Il sottotetto-intercapedine è di proprietà esclusiva, salvo titolo contrario

di Eugenia Parisi

Un condominio ha chiamato in giudizio i condòmini dell'ultimo piano dell'edificio per vederli condannare alla rimessione in ripristino dello stato dei luoghi, previo accertamento dell'illegittimità dei lavori dagli stessi fatti eseguire su varie porzioni del sottotetto ritenute di natura condominiale, oltre alla rifusione dei danni.
Nominato un consulente tecnico, è stato accertato l'effettivo ampliamento degli appartamenti posti all'ultimo piano con conseguente inglobamento di parte del sottotetto che è pacificamente da intendersi come la porzione dello stabile compresa fra la soletta dell'ultimo piano ed il tetto e, come tale, priva di una naturale destinazione d'uso e la cui natura di parte comune o esclusiva si determina in base al titolo o alla sua funzione di destinazione (Cass. n. 233/2016 e Cass. 23902/2016).
Qualora, dunque, l'appartenenza del sottotetto non possa determinarsi in base al titolo «per accertarne la natura condominiale deve farsi riferimento alle sue caratteristiche strutturali e funzionali, sicché, quando il sottotetto sia oggettivamente destinato (anche solo potenzialmente) all'uso comune o all'esercizio di un servizio d'interesse comune, può applicarsi la presunzione di comunione ex art. 1117, c. 1 c.c.; viceversa, allorché il sottotetto assolva all'esclusiva funzione di isolare e proteggere dal caldo, dal freddo e dall'umidità l'appartamento dell'ultimo piano e non abbia dimensioni e caratteristiche strutturali tali da consentirne l'utilizzazione come vano autonomo, va considerato pertinenza di tale appartamento» (Cass. n. 6143/2016).
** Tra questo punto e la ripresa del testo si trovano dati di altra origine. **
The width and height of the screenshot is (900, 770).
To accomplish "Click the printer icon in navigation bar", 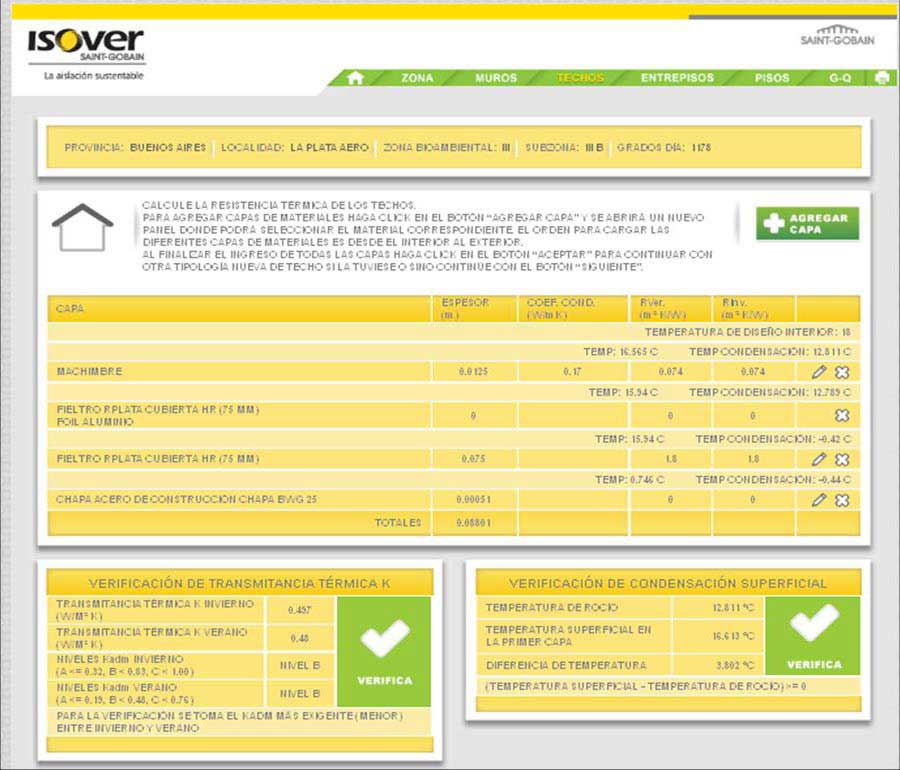I will (x=881, y=78).
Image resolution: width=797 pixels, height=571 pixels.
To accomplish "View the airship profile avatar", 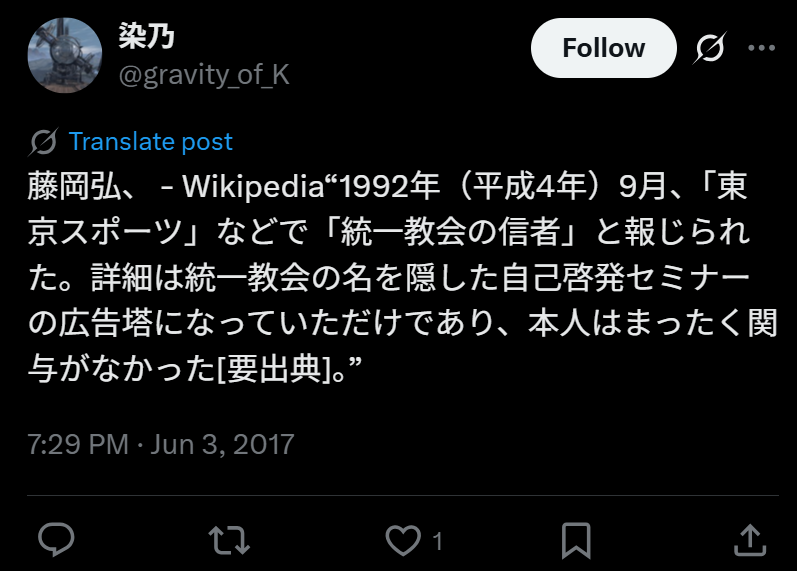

Sulla base del sopraddetto principio enunciato dalla giurisprudenza di legittimità, nella sentenza n. 1063/2019 del Tribunale di Milano – Giudice Arianna Chiarentin si è passato a verificare se l'eventuale caratteristica della condominialità del sottotetto fosse indicata nel Regolamento condominiale che però - al pari dell'espletata CTU - ne ha negato la sussistenza, posto che le parti comuni quali il locale stenditoio, il locale macchina ascensori e le due terrazze erano, nel regolamento stesso, ben definite tali.
Non potendo, quindi, qualificare la natura del sottotetto in base al titolo, è stato necessario accertare la funzione svolta dal sottotetto, ovvero se lo stesso avesse o meno le caratteristiche funzionali e strutturali della mera intercapedine protettiva dei sottostanti appartamenti o viceversa avesse caratteristiche strutturali del vano autonomo destinabile all'uso comune o all'esercizio di un servizio d'interesse collettivo.
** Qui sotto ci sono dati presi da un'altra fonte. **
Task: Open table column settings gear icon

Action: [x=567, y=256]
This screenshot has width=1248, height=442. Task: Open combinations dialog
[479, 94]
Ed infatti la recentissima sentenza della Cassazione n. 7483/2019, commentata su questo portale in data 18 marzo 2019 chiama - in modo del tutto appropriato ed esaustivo - la valutazione di questi ultimi requisiti, “funzionalizzazione” dei luoghi.
Orbene, nel caso sottoposto al giudice milanese, le caratteristiche evidenziate dalla CTU ed in particolare il fatto che il sottotetto fosse privo di un solaio calpestabile, di dotazioni impiantistiche, di finiture elementari a pavimento, a parete e a soffitto oltre al fatto del disagevole accesso al medesimo ha persuaso il Giudice della non condominialità dello stesso perché in realtà la sua propria e unica funzione consisteva nell'isolare e proteggere gli appartamenti sottostanti dal caldo, dal freddo e dall'umidità costituendone una pertinenza e fungendo da mera camera isolante.
Da qui l'inevitabile rigetto delle domande del condominio perché tutte fondate sul presupposto della natura condominiale dei sottotetti oggetto del giudizio.